* [Problem details] The entries are to be reproduced verbatim, with all pictures omitted.

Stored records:
┌──
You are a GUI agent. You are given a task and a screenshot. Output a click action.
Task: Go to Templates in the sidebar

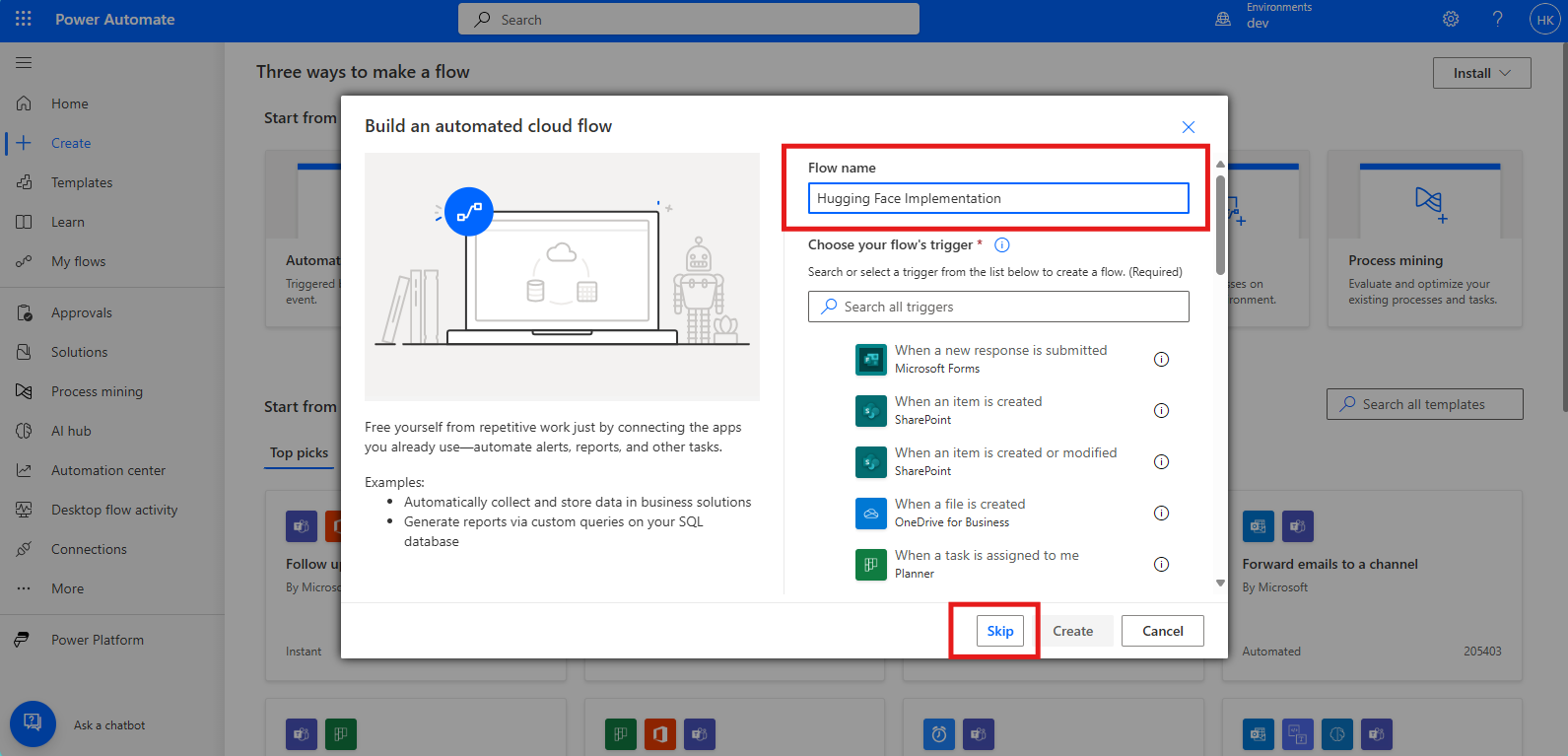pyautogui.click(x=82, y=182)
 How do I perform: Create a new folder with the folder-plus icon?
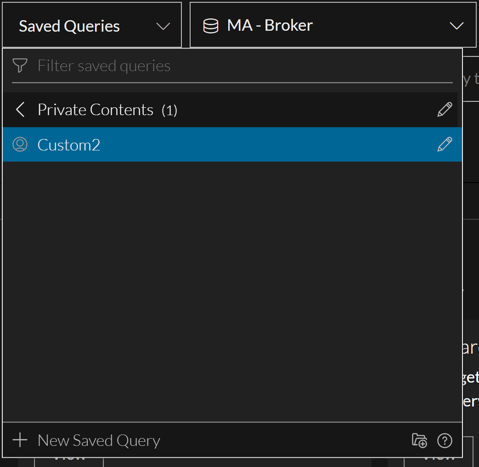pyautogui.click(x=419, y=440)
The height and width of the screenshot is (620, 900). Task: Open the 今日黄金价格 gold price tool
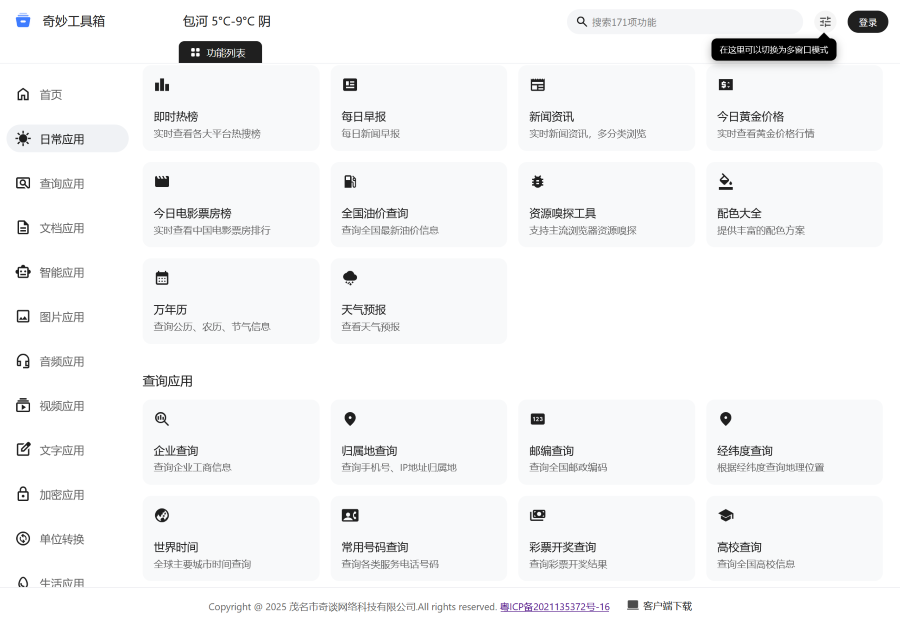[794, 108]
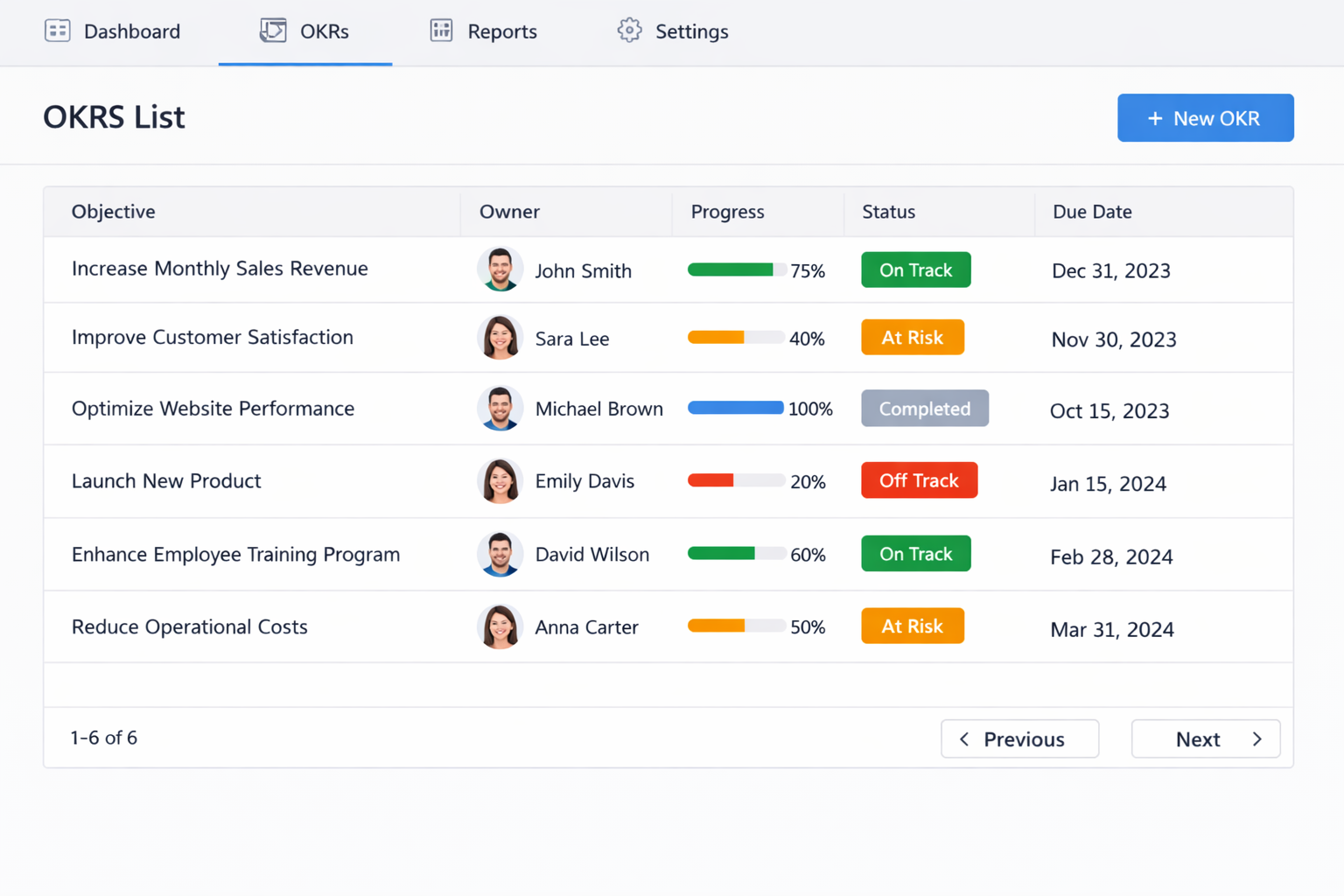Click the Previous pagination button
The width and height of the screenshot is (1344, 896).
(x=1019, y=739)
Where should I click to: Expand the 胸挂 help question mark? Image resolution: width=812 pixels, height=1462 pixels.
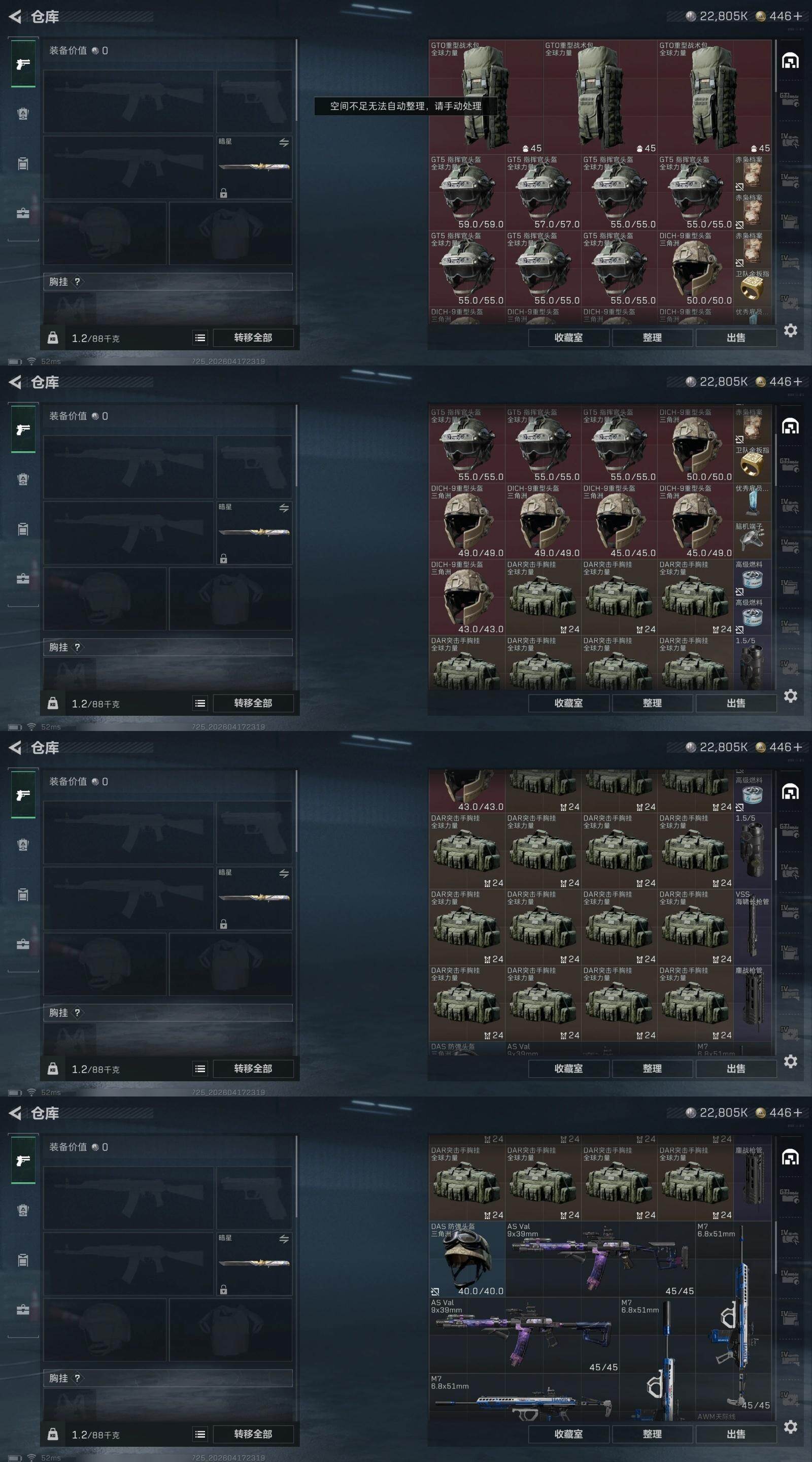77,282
└──
* [Expected output]
You are a GUI agent. You are given a task and a screenshot. Output a click action.
Task: Go to Templates in the sidebar

pyautogui.click(x=82, y=182)
 How do I perform: Create a new folder with the folder-plus icon?
pyautogui.click(x=419, y=440)
The height and width of the screenshot is (620, 900). Task: Open the 今日黄金价格 gold price tool
[794, 108]
Click the Previous pagination button
The width and height of the screenshot is (1344, 896).
(x=1019, y=739)
Where should I click to: Expand the 胸挂 help question mark? Image resolution: width=812 pixels, height=1462 pixels.
77,282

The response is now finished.